L’arrestation, confirmée par son épouse Laura Feliú dans des déclaration à l’agence espagnole EFE, a été condamnée par l’Instance marocaine de soutien aux détenus politiques». L’ONG réclame dans un communiqué « la libération immédiate » du journaliste.
Ce n’est que dans la journée de mardi que le procureur du Roi près le tribunal correctionnel de Casablanca a annoncé que, l’intéressé a été interpellé à l’aéroport de Tanger sur la base de plusieurs avis de recherche émis précédemment à son encontre. Selon un communiqué du parquet, cette arrestation intervient en raison de soupçons concernant des actes considérés comme des infractions par la loi, liés à la publication par le journaliste de plusieurs contenus numériques qui relèveraient du champ pénal, notamment pour diffamation, injures à l’encontre de personnes et d’institutions, ainsi que pour atteinte à des organismes régis par la loi. Le procureur du Roi près le tribunal correctionnel de Casablanca précise que, sur instructions du parquet, l’intéressé a été transféré au siège de la Brigade nationale de la police judiciaire (BNPJ) à Casablanca, chargée de l’enquête. Il a été placé en garde à vue, dans le cadre des investigations menées sous la supervision du ministère public, afin d’être interrogé sur les faits qui lui sont reprochés.
Le parquet affirme que cette procédure se déroule dans le strict respect des garanties légales et procédurales accordées à l’intéressé, ainsi que du principe de présomption d’innocence. Et ajoute, enfin, que le prévenu sera présenté devant le parquet dès la fin de l’enquête, afin de prendre les mesures judiciaires appropriées à la lumière des résultats des investigations.

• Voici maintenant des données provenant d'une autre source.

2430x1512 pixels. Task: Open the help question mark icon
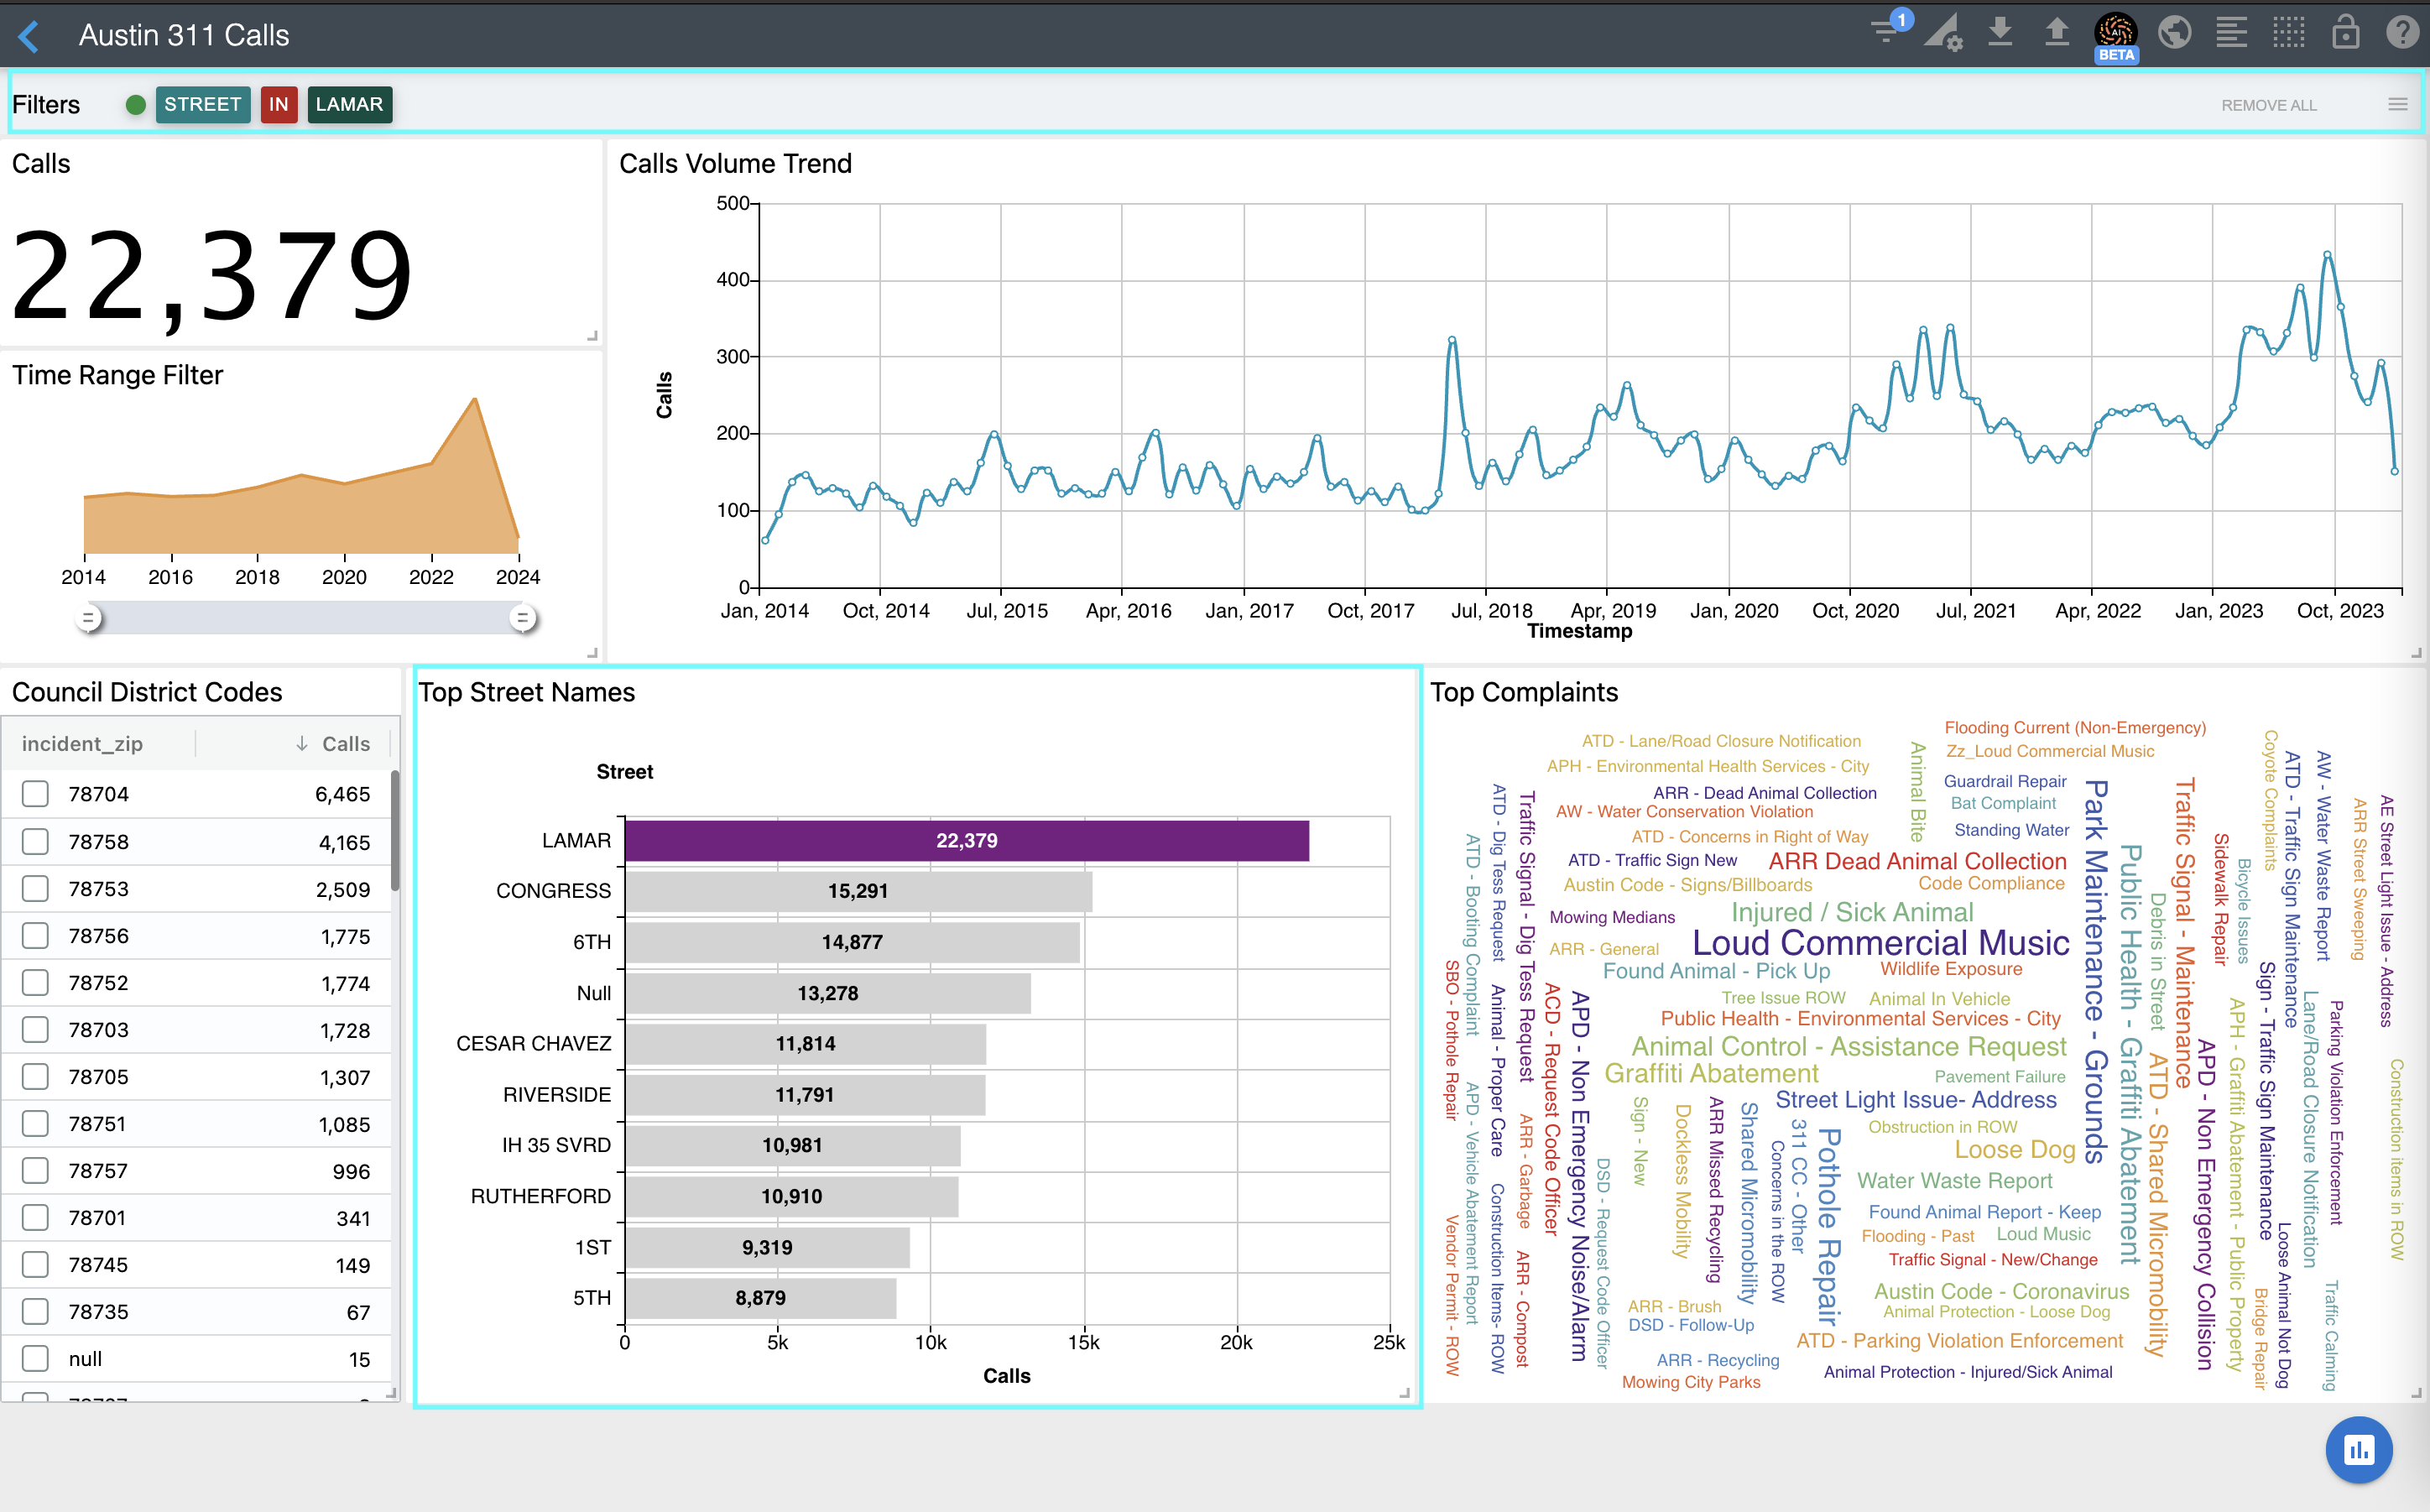point(2401,32)

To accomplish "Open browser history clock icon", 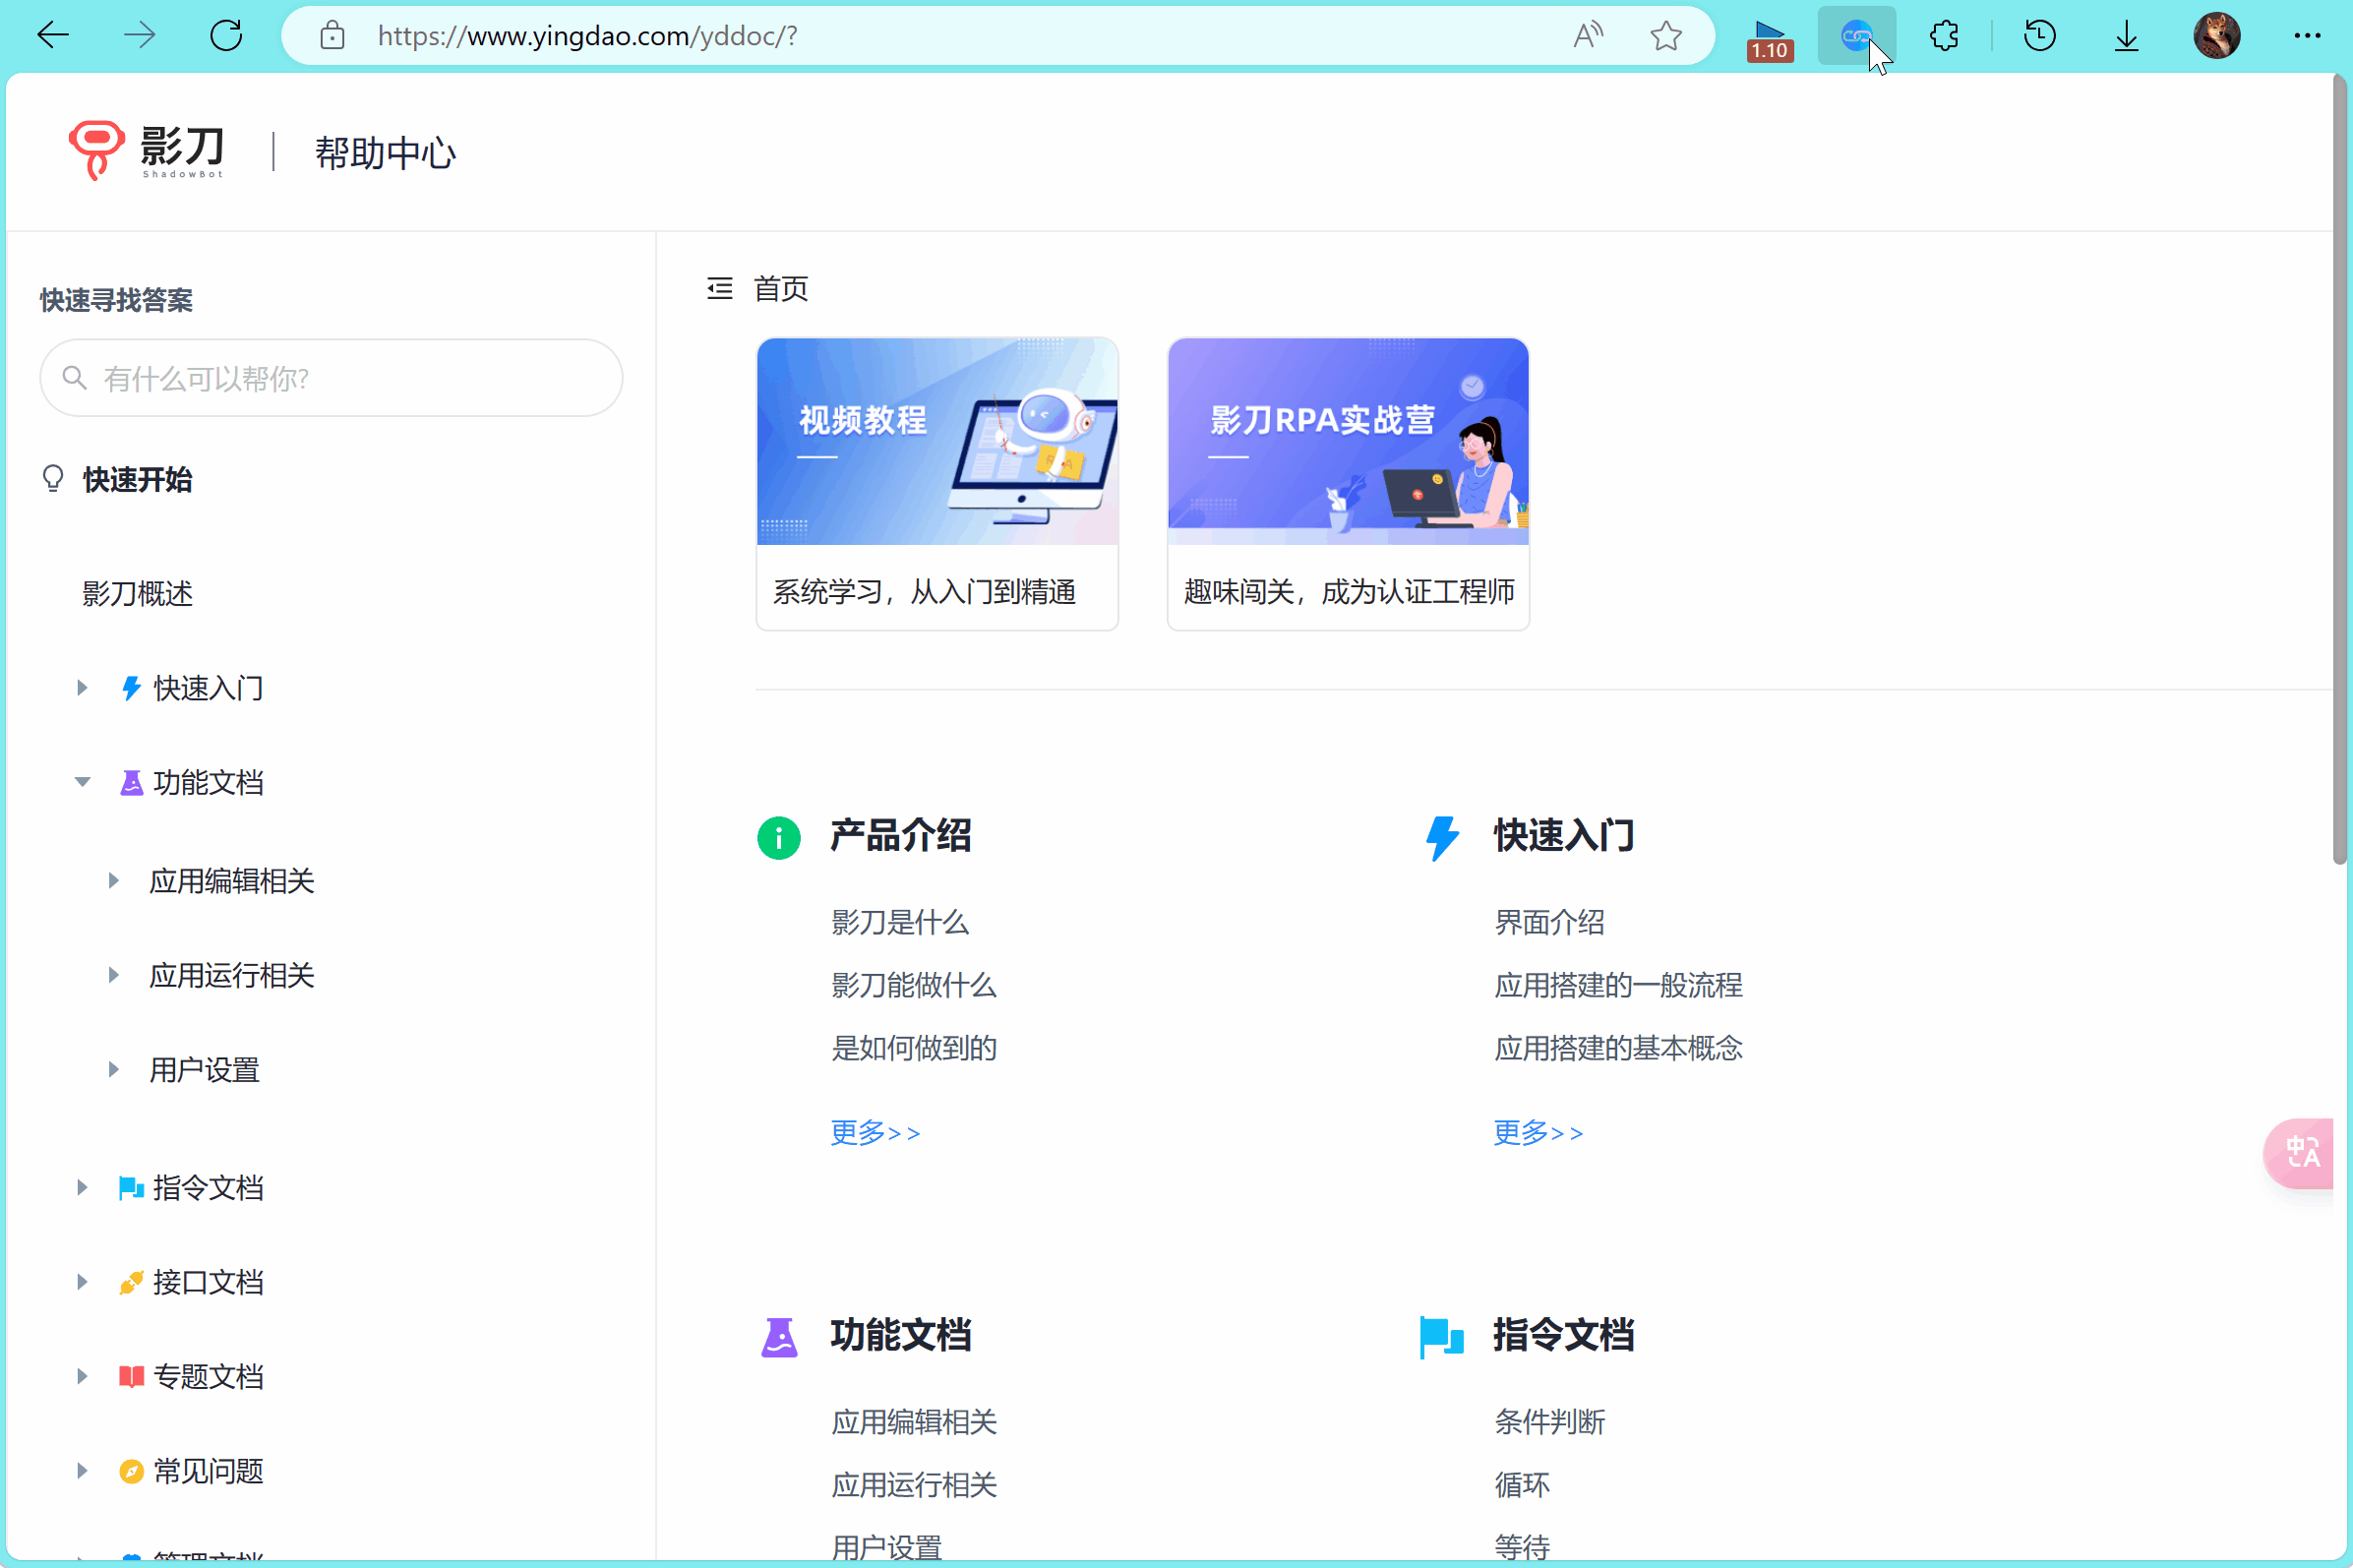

Ce triste épisode s’ajoute à d’autres au terme desquels des formations politiques progressistes et des associations de défense des droits de l’homme dénoncent les reculs sur les acquis démocratiques. En effet, nombre de journalistes sont poursuivis, y compris par des ministres de l’actuel gouvernement, tandis que plusieurs activistes ont été embastillés pour avoir exprimé leurs opinions sur les réseaux sociaux. Souvent, les poursuites se font via le code pénal et non pas le code de la presse. Pourtant, la liberté d’expression est garantie par la Constitution.